As published in The New York Times, under a pseudonym

This letter marked the birth of Raoul Djukanovic, my Serbian alter ego.

Despite its harrumphing rant about Western policy, it appeared in the paper faster than most of my stories, in which such thoughts weren’t Fit To Print.

By now, I’d lost all interest in my job.

To the Editor:

Re “U.S. and Allies Must Increase Aid to Balkans, a Panel Asserts” (news article, Dec. 9):

That it took a panel of 21 experts to establish the shortcomings of Western policy toward the Balkans is staggering.

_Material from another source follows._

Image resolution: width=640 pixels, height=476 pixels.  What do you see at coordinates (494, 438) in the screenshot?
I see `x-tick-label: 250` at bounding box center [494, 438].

The West may well be concerned about the stability of this volatile region, but its strategy for dealing with the threat is devoid of vision and divorced from reality.

The countries of the Balkans have democratic governments, but there is virtually no incentive for them to undertake any sort of ambitious reform, other than to avoid another diplomatic dressing down when political and economic stagnation create new headaches.

A distant promise of possible admission to Europe’s elite clubs is no substitute for intelligent policy making. Instead of patting each other on the back for keeping a lid on conflicts, Western officials should consider how they can become a catalyst for change in the Balkans by investing heavily in economic revival.

Otherwise, they’ll be playing nanny to this region for a long time to come.


Belgrade, Serbia, Dec. 10, 2002

A friend’s satirical answer is appended.

Subject: Re: fear and loathing in the balkans
Date: Fri, 13 Dec 2002 17:59:10 +0100

Dear Raoul,

We thank you for your insightful letter, which my some of my Times colleagues and I with experience in the tragedy of the Balkans found quite moving. It was a plangent plea for genuine engagement which went to the heart of the crisis of Western understanding.

We would like to know more about you, and in particular whether you write regularly in some capacity about the neuroses of your homeland, of which many of us here remember with a bittersweet admixture of fondness and abhorrence.

The Times is not an institution to rest on its laurels. We are anxious these days that our coverage of your part of the world be as best as it can be, and for reasons we will not go into, we are not entirely comfortable that this is the case today.

If you are interested in collaboration, which is well remunerated, please give me a call.

Yours sincerely,

J. Everton Dunwoody 3rd
Post-Crisis Editor
The New York Times

Perhaps I should have applied for a second salary.